SELECTED TEXT: Begin
I first met Paul Fitzgerald in late February 1994. Paul was a first year Psychiatry Registrar, who had chosen to do his training at Dandenong. My first impression of Paul was that he was a cross between Wesley Crusher and Doogie Howser – both ‘child’ geniuses on TV shows running at that time! Paul looked about 12 years old and was already thinking well outside the box, even as a junior registrar. He exuded energy, vitality and was clearly a ‘wizz kid’ who spoke fast, thought faster and was keen for intellectual challenges. He had aced all of his medical school subjects and graduated very high in his class. I was delighted that he had chosen
to specialise in Psychiatry which back in 1994 was not a popular specialisation choice. I ran tutorials with the first year Registrars in
1994, and within a few weeks, I remember extolling the virtues of doing research with Paul and he published an article early in his
training. Paul was hooked and embarked on a meteoric career, becoming a Professor of Psychiatry before he turned 40.
We established the Dandenong Psychiatry Research Centre and had 17 research staff by 2002. We were housed in a portable classroom on the grounds of Dandenong Hospital and conducted several major clinical trials, got NHMRC grants, wrote papers, hosted conferences and set up the first home-based early psychosis service. The three of us became great friends and we shared a lot of fun times. Along the way, Dr Tim Rolfe, Dr Dennis Handrinos, as well as numerous students and research assistants came and went – all of us feeling enriched by the various projects and experiences we shared.
In 2002, Dr Steve Ellen, Alfred psychiatrist, phoned me to tell me that the Alfred Hospital Chair of Psychiatry was vacant and that I should apply. As always, I immediately discussed this with Paul and Anthony and both were very positive that I should apply and that all of us should move to the Alfred if I was successful. I donned my best navy blue suit and after a long, gruelling session with an 11-person interview panel, I was appointed to the Alfred Chair with positions for Paul and Anthony plus 12 research staff that decided to transfer to the Alfred. We were welcomed with open arms and the research-rich environment of the Alfred assisted us to take our research further than we had dreamed possible. Paul rapidly expanded his brain stimulation research and we developed other areas by obtaining more funding and grants. Now in 2014, we have over 180 staff and students and in 2012 we moved to our beautiful premises at 607 St Kilda Road. Her Excellency, Ms Quentin Bryce, Former Governor General of Australia became the Centre’s patron in 2009 and she formally launched our new premises on October 1, 2013.
The three of us have developed a great working rhythm over the past 20 years. I am the ‘big picture’, emotional, political, action-orientated, sociable one. Paul is the very clever, biotech savvy, lateral thinking and slightly more serious one. Anthony is the ‘attention to details’, practical, careful, polite one. We are the three musketeers, and our credo is definitely ‘all for one and one for all’. I look forward to at least another 20 years working with the best colleagues and friends anyone could ever wish for.
SELECTED TEXT: End
- _ABOUT THIS EXERCISE_
Please repeat, word for word, the part of the text about working with Paul Fitzgerald between "The three of us have" and "ever wish for.", inclusive. The records have no connection to the text about working with Paul Fitzgerald.
MATERIAL SHOWN: Begin
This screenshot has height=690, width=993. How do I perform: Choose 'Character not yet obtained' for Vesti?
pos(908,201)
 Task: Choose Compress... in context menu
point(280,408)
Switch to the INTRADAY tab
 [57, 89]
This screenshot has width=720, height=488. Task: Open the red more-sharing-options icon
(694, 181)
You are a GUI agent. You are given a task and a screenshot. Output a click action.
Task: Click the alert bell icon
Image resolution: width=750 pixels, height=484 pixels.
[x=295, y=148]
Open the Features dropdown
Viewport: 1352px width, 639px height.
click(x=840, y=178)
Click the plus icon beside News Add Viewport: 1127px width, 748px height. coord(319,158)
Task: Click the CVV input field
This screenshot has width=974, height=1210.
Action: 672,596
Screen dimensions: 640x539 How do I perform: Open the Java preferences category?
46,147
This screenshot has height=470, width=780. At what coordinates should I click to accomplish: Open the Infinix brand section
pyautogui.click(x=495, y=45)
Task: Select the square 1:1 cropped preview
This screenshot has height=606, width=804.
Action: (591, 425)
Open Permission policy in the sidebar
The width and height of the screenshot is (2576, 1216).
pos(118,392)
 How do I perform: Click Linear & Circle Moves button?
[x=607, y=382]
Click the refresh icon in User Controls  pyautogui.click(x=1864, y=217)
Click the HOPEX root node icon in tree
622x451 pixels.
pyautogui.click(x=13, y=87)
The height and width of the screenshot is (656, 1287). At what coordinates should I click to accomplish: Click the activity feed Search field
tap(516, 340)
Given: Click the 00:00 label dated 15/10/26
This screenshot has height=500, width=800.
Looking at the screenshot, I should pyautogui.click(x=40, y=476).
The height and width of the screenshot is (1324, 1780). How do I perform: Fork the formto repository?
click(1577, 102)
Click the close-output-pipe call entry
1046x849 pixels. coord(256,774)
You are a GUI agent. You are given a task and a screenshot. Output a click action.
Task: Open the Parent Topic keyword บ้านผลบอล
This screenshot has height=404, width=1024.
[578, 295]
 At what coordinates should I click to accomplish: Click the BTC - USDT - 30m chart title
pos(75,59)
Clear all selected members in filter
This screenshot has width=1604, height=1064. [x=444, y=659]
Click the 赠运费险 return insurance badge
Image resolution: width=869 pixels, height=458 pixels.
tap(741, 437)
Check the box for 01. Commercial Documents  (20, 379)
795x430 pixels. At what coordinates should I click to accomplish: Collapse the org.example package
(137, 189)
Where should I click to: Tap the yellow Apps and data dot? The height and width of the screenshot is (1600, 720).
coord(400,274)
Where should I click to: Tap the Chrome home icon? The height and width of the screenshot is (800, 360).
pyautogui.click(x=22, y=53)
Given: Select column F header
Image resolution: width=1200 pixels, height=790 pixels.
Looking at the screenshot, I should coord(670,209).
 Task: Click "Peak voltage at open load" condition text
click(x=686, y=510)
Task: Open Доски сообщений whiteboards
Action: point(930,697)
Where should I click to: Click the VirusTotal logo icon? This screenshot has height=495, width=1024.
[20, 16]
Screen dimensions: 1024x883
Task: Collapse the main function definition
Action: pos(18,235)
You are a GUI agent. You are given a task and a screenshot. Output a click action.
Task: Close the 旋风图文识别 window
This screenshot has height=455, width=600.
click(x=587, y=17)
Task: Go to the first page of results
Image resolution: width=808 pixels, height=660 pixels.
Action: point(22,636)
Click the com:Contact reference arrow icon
MATERIAL SHOWN: End
- _EXERCISE ANSWER_
The three of us have developed a great working rhythm over the past 20 years. I am the ‘big picture’, emotional, political, action-orientated, sociable one. Paul is the very clever, biotech savvy, lateral thinking and slightly more serious one. Anthony is the ‘attention to details’, practical, careful, polite one. We are the three musketeers, and our credo is definitely ‘all for one and one for all’. I look forward to at least another 20 years working with the best colleagues and friends anyone could ever wish for.